Dit voorjaar spraken enkele vakbonden met werkgevers en overheid af dat de lonen voor ambtenaren met ruim vijf procent zouden stijgen. Ook het hoger onderwijs viel onder die afspraken.
Juridische strijd
Een flink deel van de loonstijging zou uit de pensioenpremie moeten komen: die gaat omlaag, zodat werknemers nu meer salaris kunnen krijgen. Volgens de ondertekenaars, waaronder vakbond CNV, zou dat de pensioenen niet aantasten.

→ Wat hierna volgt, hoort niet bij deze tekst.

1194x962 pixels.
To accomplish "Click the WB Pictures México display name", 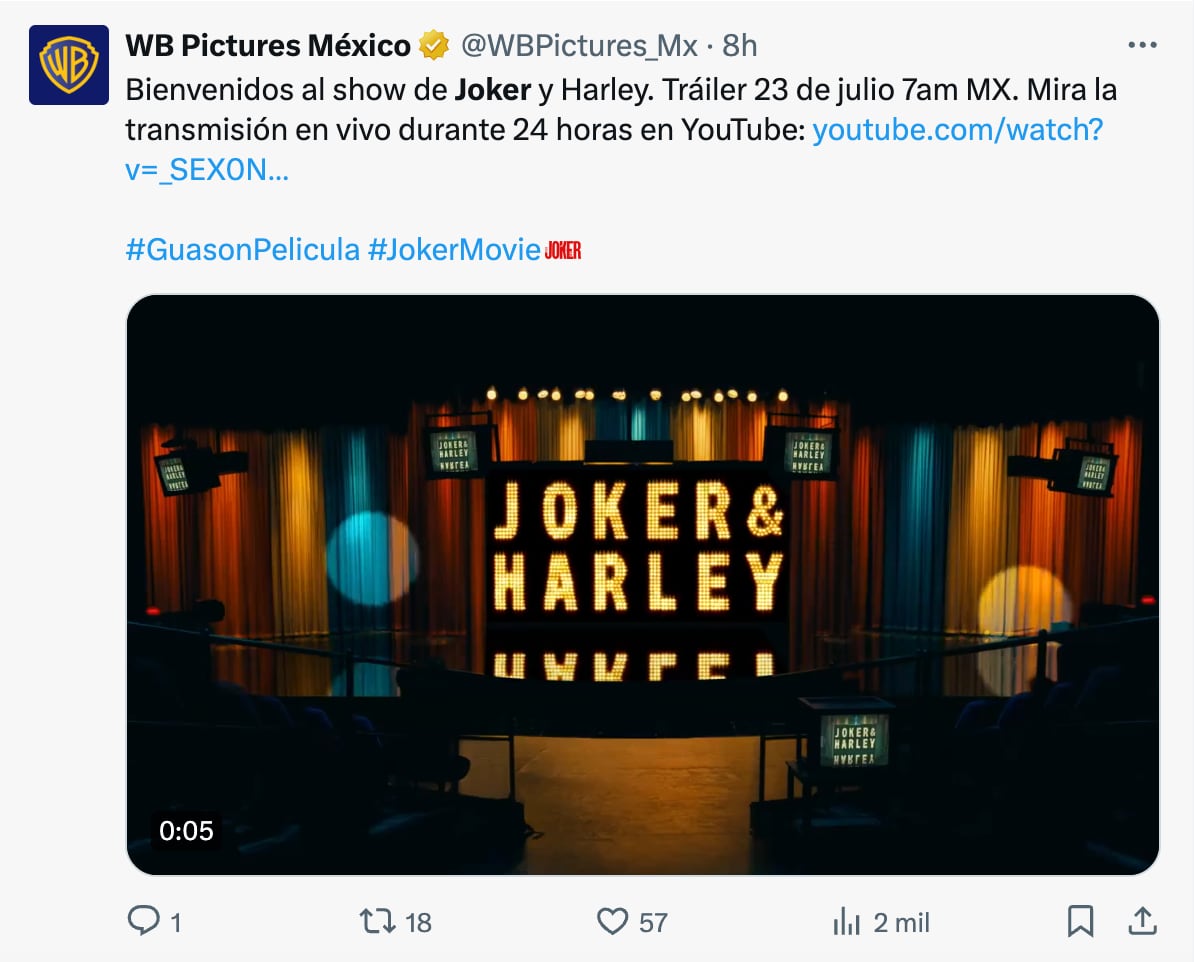I will (x=267, y=46).
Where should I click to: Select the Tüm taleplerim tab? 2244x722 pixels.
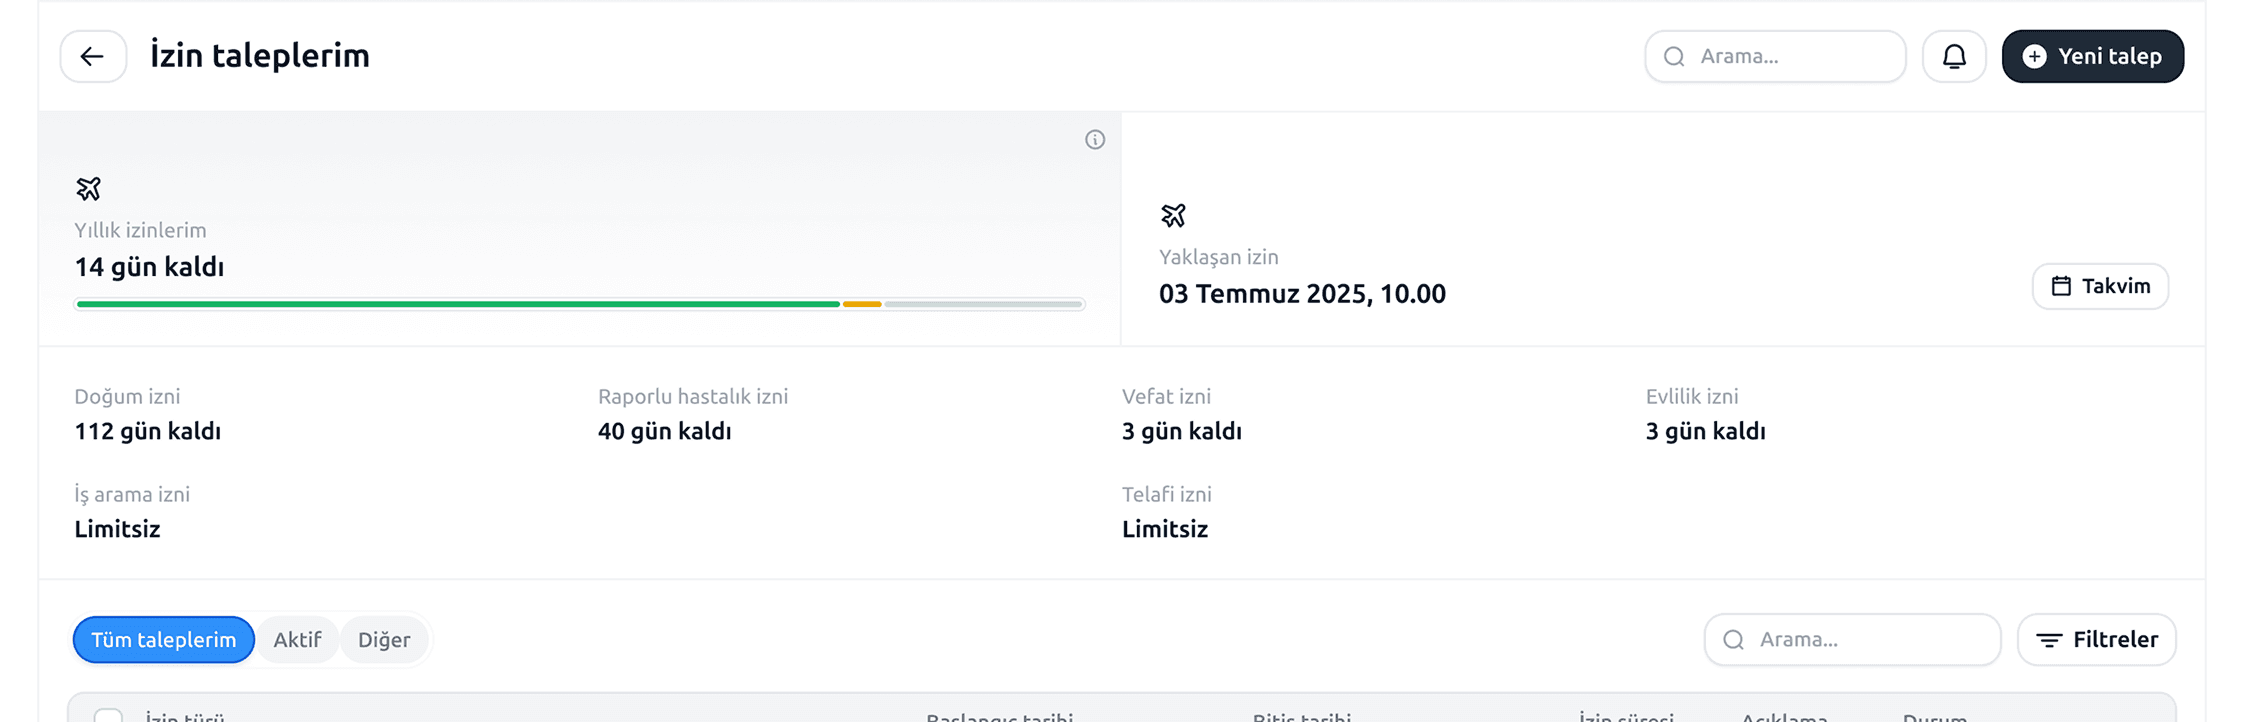164,640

Vakbond FNV gelooft daar weinig van en heeft het akkoord niet ondertekend. De vakbond voert een juridische strijd tegen het akkoord. Nu blijkt ook pensioenfonds ABP nog niet overtuigd te zijn, aldus de Volkskrant.
Overleg
Een woordvoerder van het ABP ('Wij herkennen ons niet in het beeld dat de Volkskrant schetst') bevestigt desgevraagd dat de premies nog niet zijn vastgesteld: dat gebeurt pas in november. 'Wij zijn geen partij geweest in dat akkoord', zegt ze. 'Werknemers en werkgevers hebben het gesloten, maar wij moeten een kostendekkende premie hanteren. Wij zijn verantwoordelijk voor de financiële positie van het fonds.'
Versobering of hogere premie
Dat betekent waarschijnlijk een versobering van het pensioen of een hogere premie dan afgesproken. Maar daar wil de woordvoerder niet op vooruitlopen. Het pensioenfonds is nu over het akkoord in overleg met werkgevers en vakbonden. 'We praten over de financiële positie van het fonds. Het gaat bijvoorbeeld over de lage rente en de slechte financiële markten. De uitkomst van dat gesprek staat niet vast.'
Het is de vraag wat er met het akkoord gebeurt, mocht de premie toch niet omlaag gaan. Misschien moet het Rijk de tegenvaller dan bijleggen, of is er toch minder ‘loonruimte’ dan afgesproken.